Chatte gab einen leisen Schreckensschrei von sich, fluchte in einer fremden Sprache – vermutlich Sandalusisch – und wollte sich die Kapuze wieder über den Kopf ziehen, was wegen seiner Pfoten und der abstehenden Ohren gar nicht so leicht war. Zeternd wie ein altes Großväterchen, das seine Brille nicht finden konnte, zerrte er an seiner Kleidung.

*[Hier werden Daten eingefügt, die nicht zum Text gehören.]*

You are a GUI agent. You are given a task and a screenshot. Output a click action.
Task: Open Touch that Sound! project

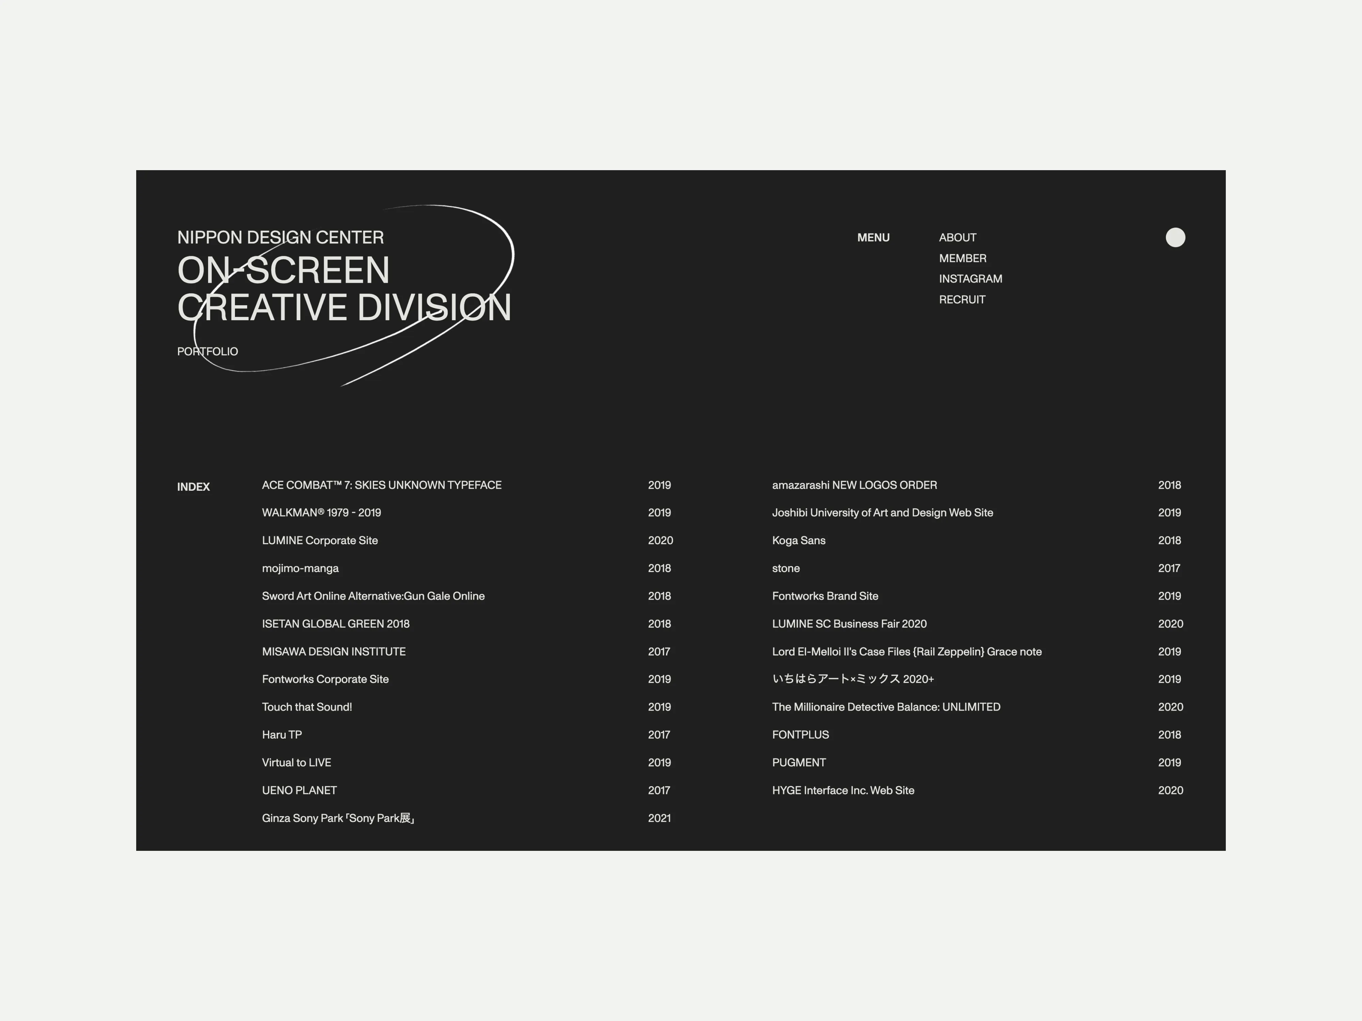307,707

»Tatsächlich ist das nichts Versautes«, erklärte ich Kyano. »Nackt ist ein altmannisches Wort für Nacht. Nacktlure-Artefakte verhelfen ihrem Besitzer zu guter Sicht in vollständiger Dunkelheit. Außerdem sind sie langisch. Das heißt, man legt sie sich unter die Zunge, damit sie ihre Wirkung entfalten. So etwas gibt es auch bei Oberling-Artefakten. Fragt mich bitte, wie sie das herausgefunden haben. Die Geschichte ist-«
Ich brach ab.
Lauf, Alina ...
Das Flüstern des Windes war nicht mehr als ein Hauch, der sich rasch zu einer Böe steigerte, die das gesplitterte Glas wie Sandkörner herumschob.
Lauf, Alina.
Sie kommen, Alina.
Ich fröstelte.
»Verdammt«, knurrte Kyano.
»Was ist?«, fragte Chatte.
Kyano wedelte mit einer Hand vor meinen Augen herum. »Ich kenne diesen Gesichtsausdruck. Der Wind spricht zu ihr. Und ihrer Miene nach zu schließen, sagt er nichts Gutes.«
Chatte krallte eine Pfote in meine Schulter. »Was sagt er? Der Wind?«
Sie kommen, Alina.
Ich fühlte die Bedeutung der Worte mehr als dass ich sie mit dem Verstand begreifen konnte. »Wir müssen hier weg.«
Draußen schwoll der Lärm an und übertönte das Säuseln des Windes. Die Beschimpfungen wurden wüster. Ein Krachen, Scheppern und Fluchen mischte sich darunter, durchsetzt von erstickten Schmerzensschreien. Wir waren in Gefahr und die Menschen dachten nur daran, sich gegenseitig die Köpfe einzuschlagen.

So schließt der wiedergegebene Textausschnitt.